The complaints have been largely similar, alleging breach of fiduciary duty claims against the directors for failure to constitute a sufficiently diverse board and Section 14(a) of the Securities and Exchange Act of 1934 for alleged false statements about diversity efforts in the companies’ proxy statements. The Section 14(a) claim is the method for creating federal jurisdiction.
The central allegation is that despite the companies’ public statements of commitment to diversity and inclusion, their boards and senior management lack diversity. The case against Facebook also included allegations about the company’s alleged failure to prevent hate speech and discriminatory advertising on its platform.
The Early Rulings
The Facebook case was the first one decided. On March 19, 2021, Magistrate Judge Beeler held that the breach of fiduciary duty claims failed because the plaintiff did not establish that pre-suit demand was excused. In reaching this decision, the court stated that to show that demand would have been futile, the plaintiff needed to plead “actual or constructive knowledge that their conduct was legally improper” and that, in reviewing the actual composition of the board which included two black directors, four women directors and one director who is openly gay, the plaintiff had not satisfied the requirement. These same facts also helped defeat the Section 14(a) claim of misleading statements about diversity in the company’s proxy. In addition, the court found that the statements in the proxy were immaterial as they were inactionable puffery and further, that there was no corporate loss that could be connected to the statements.
Of particular interest to those following Delaware law is that the court also held that the case had been filed in the wrong forum because Facebook had adopted a Delaware Chancery forum selection clause which was applicable to these claims.

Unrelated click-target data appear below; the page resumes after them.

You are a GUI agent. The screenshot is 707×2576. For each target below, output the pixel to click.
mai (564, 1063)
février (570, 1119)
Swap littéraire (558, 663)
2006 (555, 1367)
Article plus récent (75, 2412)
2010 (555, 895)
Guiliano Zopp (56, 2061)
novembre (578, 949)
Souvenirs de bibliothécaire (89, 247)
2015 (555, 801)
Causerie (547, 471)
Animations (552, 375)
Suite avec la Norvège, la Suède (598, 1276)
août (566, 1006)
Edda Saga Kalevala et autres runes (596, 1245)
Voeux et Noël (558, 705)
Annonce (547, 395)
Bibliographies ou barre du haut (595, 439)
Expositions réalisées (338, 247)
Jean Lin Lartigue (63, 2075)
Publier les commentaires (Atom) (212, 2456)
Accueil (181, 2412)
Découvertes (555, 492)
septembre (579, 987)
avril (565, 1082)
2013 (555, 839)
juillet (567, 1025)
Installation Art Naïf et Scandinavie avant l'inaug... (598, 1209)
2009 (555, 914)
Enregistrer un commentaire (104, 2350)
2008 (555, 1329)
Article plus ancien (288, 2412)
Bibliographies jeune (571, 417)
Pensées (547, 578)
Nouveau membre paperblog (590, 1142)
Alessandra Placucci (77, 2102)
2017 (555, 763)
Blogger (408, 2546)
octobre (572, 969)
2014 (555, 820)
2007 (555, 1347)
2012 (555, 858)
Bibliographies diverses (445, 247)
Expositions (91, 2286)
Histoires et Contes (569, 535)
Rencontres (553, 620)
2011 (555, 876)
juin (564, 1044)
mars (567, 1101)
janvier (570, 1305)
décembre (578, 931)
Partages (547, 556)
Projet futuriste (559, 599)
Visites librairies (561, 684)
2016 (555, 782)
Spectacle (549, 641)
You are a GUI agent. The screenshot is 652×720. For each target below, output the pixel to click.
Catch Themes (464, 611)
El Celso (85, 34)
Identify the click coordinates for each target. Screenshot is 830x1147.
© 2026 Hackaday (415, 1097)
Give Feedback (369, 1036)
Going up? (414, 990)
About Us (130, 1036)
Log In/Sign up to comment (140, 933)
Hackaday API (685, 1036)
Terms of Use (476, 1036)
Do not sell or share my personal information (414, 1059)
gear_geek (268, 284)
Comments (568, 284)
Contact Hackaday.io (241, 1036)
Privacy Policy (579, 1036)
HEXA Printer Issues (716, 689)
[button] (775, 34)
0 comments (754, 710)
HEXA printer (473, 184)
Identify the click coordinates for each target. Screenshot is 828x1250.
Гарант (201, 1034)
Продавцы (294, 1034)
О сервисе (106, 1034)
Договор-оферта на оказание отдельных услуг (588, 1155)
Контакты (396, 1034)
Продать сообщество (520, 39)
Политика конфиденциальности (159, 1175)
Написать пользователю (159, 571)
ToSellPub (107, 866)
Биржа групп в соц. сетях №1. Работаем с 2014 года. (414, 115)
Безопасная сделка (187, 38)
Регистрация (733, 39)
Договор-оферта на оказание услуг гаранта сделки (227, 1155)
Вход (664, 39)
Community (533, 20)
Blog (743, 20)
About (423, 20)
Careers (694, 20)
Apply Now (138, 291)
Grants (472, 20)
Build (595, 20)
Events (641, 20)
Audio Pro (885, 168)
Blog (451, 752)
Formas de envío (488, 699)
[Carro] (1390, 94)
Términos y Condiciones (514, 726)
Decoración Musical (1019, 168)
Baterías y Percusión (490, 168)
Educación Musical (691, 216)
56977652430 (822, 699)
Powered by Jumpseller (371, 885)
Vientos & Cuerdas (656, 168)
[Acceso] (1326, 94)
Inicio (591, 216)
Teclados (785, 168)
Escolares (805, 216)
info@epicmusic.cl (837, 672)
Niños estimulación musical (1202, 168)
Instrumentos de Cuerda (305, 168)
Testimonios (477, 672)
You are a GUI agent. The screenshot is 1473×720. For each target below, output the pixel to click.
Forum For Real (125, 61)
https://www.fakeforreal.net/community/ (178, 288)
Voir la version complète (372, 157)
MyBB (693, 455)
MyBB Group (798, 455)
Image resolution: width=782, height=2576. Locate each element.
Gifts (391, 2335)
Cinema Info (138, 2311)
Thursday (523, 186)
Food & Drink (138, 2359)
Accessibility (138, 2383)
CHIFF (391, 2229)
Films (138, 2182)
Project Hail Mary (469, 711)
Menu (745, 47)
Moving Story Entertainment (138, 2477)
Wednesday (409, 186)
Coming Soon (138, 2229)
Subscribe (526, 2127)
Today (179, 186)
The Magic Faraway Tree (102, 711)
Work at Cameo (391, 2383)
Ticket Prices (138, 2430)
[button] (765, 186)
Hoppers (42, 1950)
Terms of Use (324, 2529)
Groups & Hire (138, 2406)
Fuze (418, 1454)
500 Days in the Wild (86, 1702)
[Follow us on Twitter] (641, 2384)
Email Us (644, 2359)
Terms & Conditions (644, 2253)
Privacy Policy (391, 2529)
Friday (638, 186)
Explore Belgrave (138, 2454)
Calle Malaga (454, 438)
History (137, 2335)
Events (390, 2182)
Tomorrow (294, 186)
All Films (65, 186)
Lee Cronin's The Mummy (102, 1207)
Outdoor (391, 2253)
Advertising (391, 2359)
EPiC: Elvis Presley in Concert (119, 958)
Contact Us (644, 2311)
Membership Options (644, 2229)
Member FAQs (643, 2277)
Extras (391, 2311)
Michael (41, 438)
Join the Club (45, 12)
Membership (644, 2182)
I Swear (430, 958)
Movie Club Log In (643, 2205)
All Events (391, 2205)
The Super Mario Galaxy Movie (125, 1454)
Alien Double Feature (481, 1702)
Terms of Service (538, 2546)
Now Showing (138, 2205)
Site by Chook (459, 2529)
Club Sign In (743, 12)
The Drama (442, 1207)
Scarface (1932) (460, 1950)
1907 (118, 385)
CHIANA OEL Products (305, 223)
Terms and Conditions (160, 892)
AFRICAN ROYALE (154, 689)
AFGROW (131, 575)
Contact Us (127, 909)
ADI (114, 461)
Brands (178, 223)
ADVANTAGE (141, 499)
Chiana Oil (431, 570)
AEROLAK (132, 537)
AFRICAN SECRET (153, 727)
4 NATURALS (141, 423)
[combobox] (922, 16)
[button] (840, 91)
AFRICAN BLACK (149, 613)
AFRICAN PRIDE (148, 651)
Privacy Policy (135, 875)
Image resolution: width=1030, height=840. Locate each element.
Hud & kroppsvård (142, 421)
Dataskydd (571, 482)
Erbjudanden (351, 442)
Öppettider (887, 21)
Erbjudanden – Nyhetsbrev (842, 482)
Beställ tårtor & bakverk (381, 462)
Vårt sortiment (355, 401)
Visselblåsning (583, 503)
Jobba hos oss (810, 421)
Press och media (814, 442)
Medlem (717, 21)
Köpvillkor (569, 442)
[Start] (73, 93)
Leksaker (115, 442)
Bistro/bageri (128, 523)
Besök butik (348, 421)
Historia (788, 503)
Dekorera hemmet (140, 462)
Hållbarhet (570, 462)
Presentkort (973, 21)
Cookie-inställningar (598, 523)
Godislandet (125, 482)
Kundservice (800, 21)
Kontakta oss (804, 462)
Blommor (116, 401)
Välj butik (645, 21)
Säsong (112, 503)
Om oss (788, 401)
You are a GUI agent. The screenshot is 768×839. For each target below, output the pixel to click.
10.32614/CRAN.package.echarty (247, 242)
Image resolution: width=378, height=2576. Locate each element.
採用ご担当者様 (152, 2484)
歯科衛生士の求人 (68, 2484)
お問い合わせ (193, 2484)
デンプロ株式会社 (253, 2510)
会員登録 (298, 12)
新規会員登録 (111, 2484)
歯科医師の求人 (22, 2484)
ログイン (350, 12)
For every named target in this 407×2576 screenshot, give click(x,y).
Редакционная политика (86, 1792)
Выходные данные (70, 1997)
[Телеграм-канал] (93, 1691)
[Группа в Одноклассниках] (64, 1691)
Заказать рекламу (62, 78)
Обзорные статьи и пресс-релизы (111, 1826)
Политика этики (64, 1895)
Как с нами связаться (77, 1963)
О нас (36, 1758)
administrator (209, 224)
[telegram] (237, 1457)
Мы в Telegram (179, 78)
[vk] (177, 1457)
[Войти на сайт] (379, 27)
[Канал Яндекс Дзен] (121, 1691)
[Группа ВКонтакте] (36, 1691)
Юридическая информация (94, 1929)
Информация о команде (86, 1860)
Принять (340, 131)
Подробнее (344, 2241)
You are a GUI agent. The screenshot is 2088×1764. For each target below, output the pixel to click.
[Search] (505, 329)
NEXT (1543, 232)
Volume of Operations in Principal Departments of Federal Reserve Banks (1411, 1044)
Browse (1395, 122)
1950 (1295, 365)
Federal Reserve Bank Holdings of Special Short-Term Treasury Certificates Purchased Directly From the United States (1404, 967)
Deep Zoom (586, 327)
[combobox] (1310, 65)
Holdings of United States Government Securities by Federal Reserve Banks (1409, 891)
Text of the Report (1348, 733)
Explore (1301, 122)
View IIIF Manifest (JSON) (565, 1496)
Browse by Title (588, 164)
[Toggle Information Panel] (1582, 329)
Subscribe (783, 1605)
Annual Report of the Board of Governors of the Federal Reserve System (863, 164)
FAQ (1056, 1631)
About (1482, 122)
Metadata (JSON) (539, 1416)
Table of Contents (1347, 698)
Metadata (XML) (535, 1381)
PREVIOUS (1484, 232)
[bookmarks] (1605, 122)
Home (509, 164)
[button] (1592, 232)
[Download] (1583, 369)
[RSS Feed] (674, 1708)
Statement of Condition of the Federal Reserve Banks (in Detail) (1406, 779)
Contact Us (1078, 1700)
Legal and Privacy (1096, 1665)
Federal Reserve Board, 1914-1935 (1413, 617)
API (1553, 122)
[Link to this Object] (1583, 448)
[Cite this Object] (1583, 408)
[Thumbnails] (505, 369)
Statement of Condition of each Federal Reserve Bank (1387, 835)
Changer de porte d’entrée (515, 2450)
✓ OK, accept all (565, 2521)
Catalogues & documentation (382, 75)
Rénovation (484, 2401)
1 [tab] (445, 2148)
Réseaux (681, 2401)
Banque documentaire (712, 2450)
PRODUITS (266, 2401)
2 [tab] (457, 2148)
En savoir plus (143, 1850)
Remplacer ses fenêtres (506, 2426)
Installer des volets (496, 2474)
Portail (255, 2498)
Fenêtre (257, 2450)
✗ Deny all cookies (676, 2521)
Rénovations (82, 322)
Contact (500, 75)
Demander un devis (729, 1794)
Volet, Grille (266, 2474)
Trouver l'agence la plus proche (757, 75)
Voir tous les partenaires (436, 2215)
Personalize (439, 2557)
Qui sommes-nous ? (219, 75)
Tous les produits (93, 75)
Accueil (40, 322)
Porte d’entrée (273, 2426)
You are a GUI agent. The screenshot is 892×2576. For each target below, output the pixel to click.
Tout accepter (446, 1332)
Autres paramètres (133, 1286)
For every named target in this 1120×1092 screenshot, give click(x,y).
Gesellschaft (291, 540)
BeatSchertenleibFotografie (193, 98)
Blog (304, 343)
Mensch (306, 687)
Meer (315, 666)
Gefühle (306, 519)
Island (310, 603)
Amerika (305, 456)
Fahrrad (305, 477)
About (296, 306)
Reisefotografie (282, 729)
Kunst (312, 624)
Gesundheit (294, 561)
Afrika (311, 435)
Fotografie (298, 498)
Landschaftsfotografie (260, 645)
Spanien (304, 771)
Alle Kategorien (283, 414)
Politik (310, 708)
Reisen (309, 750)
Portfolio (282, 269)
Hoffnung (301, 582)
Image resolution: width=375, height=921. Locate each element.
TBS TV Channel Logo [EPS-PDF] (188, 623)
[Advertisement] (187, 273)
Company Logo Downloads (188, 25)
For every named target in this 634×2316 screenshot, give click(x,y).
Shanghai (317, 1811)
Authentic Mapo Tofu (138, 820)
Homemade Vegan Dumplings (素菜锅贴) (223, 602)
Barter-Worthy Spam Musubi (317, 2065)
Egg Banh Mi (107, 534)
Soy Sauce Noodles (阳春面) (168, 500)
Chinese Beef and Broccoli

The case against the board of Gap Inc. was similarly dismissed on April 27, 2021, on the basis of the company’s forum selection bylaw, which designated the Delaware Court of Chancery as the exclusive jurisdiction for derivative claims or breach of fiduciary duty claims. The plaintiff argued that applying the forum selection bylaw to this case was against public policy as it deprived her of the right to assert her Section 14(a) proxy statement claim, which can be brought only in federal court. Magistrate Judge Sallie Kim rejected the plaintiff’s arguments on the grounds that the plaintiff was not without remedy as she could bring her breach of fiduciary duty state law claims in Chancery Court.
While there are other similar cases pending and these plaintiffs could elect to refile in Chancery Court, these decisions suggest that this group of ESG board derivative cases may well not last for long. But perhaps the more significant aspect of these decisions is that two Northern District of California courts have upheld Delaware forum selection bylaw provisions even when the result was that one of the claims (the Section 14(a) claim) then had no court in which it could be brought.